定期預金が短期化、「1年未満」全体の1/4 粘着性低下リスクも
2023.11.03 04:50
銀行界で、顧客から受け入れる定期預金の「短期化」が加速している。日本銀行の統計によると、預入期間が「1年に満たない」定期預金の8月末残高(国内銀行ベース)は前年同月比8兆円(18.5%)増加し、52兆円を超えた。一方、残高シェアの最も大きい「1年以上2年未満」は同3兆円(2.9%)減少し、105兆円になった。金利先高観を受け、高金利の短期商品を前面に出したマーケティング戦略などが定期預金の内訳変化を促しているとみられる。
預入期間別にみた同統計では、〝短い定期〟の存在感が高まる。「1カ月以上1年未満」の割合は、定期預金全体(221兆円)の24%と1年前から3ポイント上昇。なかでも、「1カ月以上2カ月未満」の伸びが際立つ。残高は、この1年で4割以上増え、8兆円を上回った。

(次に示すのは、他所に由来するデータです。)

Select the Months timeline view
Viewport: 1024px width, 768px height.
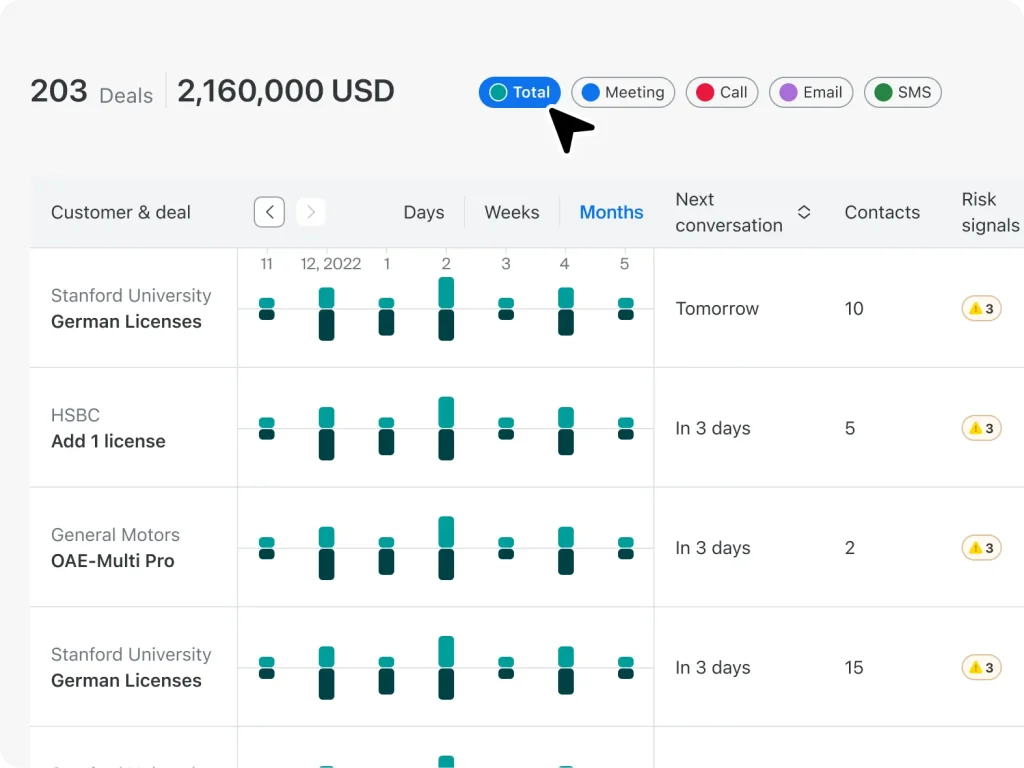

背景には、銀行・顧客両者の預金に対する認識変化がある。預金が運用原資の銀行では超低金利下、先々の「上昇局面」を見据え、競争優位な金利をスポット的に示しながら預金を獲得・維持する動きが広がる。管理コストを抑えられるインターネットバンキング(IB)シフトの呼び水として、金利メリットを前面に出した戦略も目立つ。新規口座開設を条件に「3カ月間限定で年利1%」など、高い金利を打ち出す。
顧客側も短期ニーズが強まる。長期で〝拘束〟される定期に預けると、高金利の商品が出ても資金を移せず機会損失を被るため、「短期商品をつないでいく」行動心理が働きやすい。期間による金利差もなくなっており、この傾向に拍車をかけやすい土壌にある。
定期預金の短期化は、預金の粘着性低下を招きかねない。IB普及などでコストや手間をかけずに他行商品へ乗り換えられる環境が浸透。顧客の金利選好が強まると、預金のつなぎ留めなどで調達コストが想定以上に増大する懸念がある。